The ninth season of Shameless, an American comedy-drama television series based on the British series of the same name by Paul Abbott, was announced on November 8, 2017, following the season 8 premiere. The season premiered on September 9, 2018, and consisted of 14 episodes, split into two seven-episode parts. The second half of the season premiered on January 20, 2019. The season also includes the 100th episode of the series.

On August 30, 2018, Emmy Rossum announced that she would leave the series following the ninth season. On October 7, 2018, Cameron Monaghan announced that the sixth episode of the season would be his last one. However, Monaghan appeared in "Found", the season finale, and returned to the series in season ten.
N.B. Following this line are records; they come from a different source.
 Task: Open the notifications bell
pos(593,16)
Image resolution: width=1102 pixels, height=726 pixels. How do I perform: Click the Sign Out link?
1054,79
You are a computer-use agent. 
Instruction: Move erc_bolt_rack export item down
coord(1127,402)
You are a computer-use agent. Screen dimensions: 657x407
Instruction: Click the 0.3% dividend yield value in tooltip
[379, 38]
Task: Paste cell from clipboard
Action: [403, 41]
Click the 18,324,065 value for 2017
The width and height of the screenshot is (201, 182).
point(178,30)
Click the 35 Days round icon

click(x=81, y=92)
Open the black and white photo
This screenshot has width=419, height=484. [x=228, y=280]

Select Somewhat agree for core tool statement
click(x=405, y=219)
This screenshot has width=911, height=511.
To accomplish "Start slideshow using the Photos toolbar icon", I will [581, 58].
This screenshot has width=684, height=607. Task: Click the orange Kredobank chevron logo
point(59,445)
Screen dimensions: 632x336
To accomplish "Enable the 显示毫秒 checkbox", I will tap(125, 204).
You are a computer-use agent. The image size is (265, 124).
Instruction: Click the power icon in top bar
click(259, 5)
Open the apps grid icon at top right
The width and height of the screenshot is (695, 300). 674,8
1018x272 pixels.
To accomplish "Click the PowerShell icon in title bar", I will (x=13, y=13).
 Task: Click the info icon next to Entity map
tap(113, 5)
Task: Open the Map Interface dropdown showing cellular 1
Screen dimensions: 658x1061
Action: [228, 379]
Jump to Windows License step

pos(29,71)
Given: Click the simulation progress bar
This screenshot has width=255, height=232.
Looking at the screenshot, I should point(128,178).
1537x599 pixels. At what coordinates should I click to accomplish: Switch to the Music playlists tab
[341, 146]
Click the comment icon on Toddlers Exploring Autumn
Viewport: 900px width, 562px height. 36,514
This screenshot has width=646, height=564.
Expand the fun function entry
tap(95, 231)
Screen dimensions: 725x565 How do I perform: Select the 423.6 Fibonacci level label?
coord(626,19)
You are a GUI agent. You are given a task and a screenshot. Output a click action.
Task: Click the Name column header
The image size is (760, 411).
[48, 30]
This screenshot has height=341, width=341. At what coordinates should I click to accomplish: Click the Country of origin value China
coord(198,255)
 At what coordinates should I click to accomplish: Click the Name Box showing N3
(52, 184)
Christian Isaiah and Richard Flood, who portray Liam Gallagher and Ford Kellogg respectively, were promoted to the main cast.

Plot
The ninth season of Shameless picks up with the aftermath of Ian's arrest: Fiona attempts to pay for Ian's bail by getting the apartment building appraised, while Ian becomes a leader for the gay inmates in prison. His court date impending, Ian is encouraged by his followers to take the case to trial to further publicize the Gay Jesus movement. Facing ten to thirteen years if he takes the case to trial, Ian—under Fiona's advice—decides to plead not guilty by reason of insanity; he is ultimately sentenced to two years in prison. Ian discovers that Mickey is his prison cellmate, and the reunited lovers rekindle their relationship.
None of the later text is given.